Method Type Default Description
.modelId(String) String inference4j/ms-marco-MiniLM-L-6-v2 HuggingFace model ID
.modelSource(ModelSource) ModelSource HuggingFaceModelSource Model resolution strategy
.sessionOptions(SessionConfigurer) SessionConfigurer default ONNX Runtime session config
.tokenizer(Tokenizer) Tokenizer auto-loaded WordPieceTokenizer Custom tokenizer
.maxLength(int) int 512 Maximum token sequence length

Result types

Embeddings

encode() returns a float[] — a dense vector representation of the input text.
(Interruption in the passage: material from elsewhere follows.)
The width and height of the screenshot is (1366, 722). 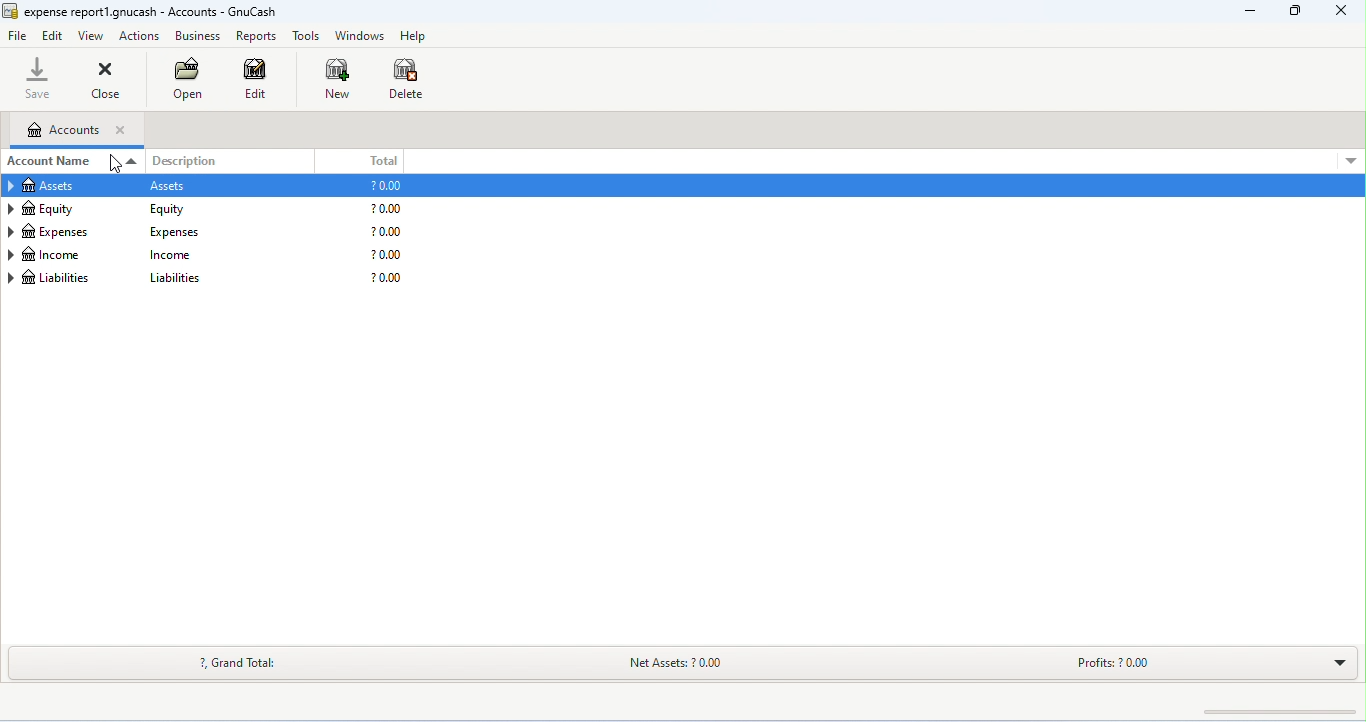 What do you see at coordinates (169, 13) in the screenshot?
I see `expense reportl.gnucash - Accounts - GnuCash` at bounding box center [169, 13].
Use cosine similarity to compare embeddings:

static double cosineSimilarity(float[] a, float[] b) {
    double dot = 0, normA = 0, normB = 0;
    for (int i = 0; i < a.length; i++) {
        dot += a[i] * b[i];
        normA += a[i] * a[i];
        normB += b[i] * b[i];
    }
    return dot / (Math.sqrt(normA) * Math.sqrt(normB));
}

Reranking scores

score() returns a float in the range [0, 1] — the sigmoid-normalized relevance score for a query-document pair. Higher means more relevant.

scoreBatch() returns a float[] — one score per document, scored against the same query.

Pooling strategies

The embedder supports three pooling strategies for converting token-level representations into a single sentence embedding:

Strategy Description
MEAN Average of all token embeddings (default, best for most tasks)
CLS Uses only the [CLS] token embedding
MAX Element-wise maximum across all token embeddings

Available embedding models

Model Dim Pooling Normalize Text Prefix MTEB Avg
inference4j/all-MiniLM-L6-v2 384 MEAN Optional 56.26
inference4j/all-mpnet-base-v2 768 MEAN Optional 57.78
inference4j/bge-base-en-v1.5 768 CLS Recommended 63.55
inference4j/gte-base 768 CLS Recommended 61.36

BGE example

try (var embedder = SentenceTransformerEmbedder.builder()
        .modelId("inference4j/bge-base-en-v1.5")
        .poolingStrategy(PoolingStrategy.CLS)
        .normalize()
        .build()) {
    float[] embedding = embedder.encode("What is machine learning?");
}

E5 example (with text prefix)

E5 models require a text prefix: "query: " for queries, "passage: " for documents.

try (var queryEncoder = SentenceTransformerEmbedder.builder()
        .modelId("inference4j/e5-base-v2")
        .textPrefix("query: ")
        .normalize()
        .build()) {
    float[] queryEmbedding = queryEncoder.encode("What is Java?");
}

Tips

  • Two-stage pipeline: Use embeddings for fast top-K retrieval (cheap cosine similarity), then rerank the top candidates with the cross-encoder (expensive but more accurate).
  • Batch encoding: Use encodeBatch() when encoding multiple texts — more efficient than calling encode() in a loop.
  • L2 normalization: Enable .normalize() when comparing embeddings with cosine similarity. BGE, GTE, and E5 models all recommend normalization.
  • Text prefix: Some models (E5, Nomic) require a text prefix. Check the model card for the correct prefix.
  • Embedding dimension depends on the model: all-MiniLM-L6-v2 produces 384-dimensional vectors, while BGE/GTE/mpnet produce 768-dimensional vectors.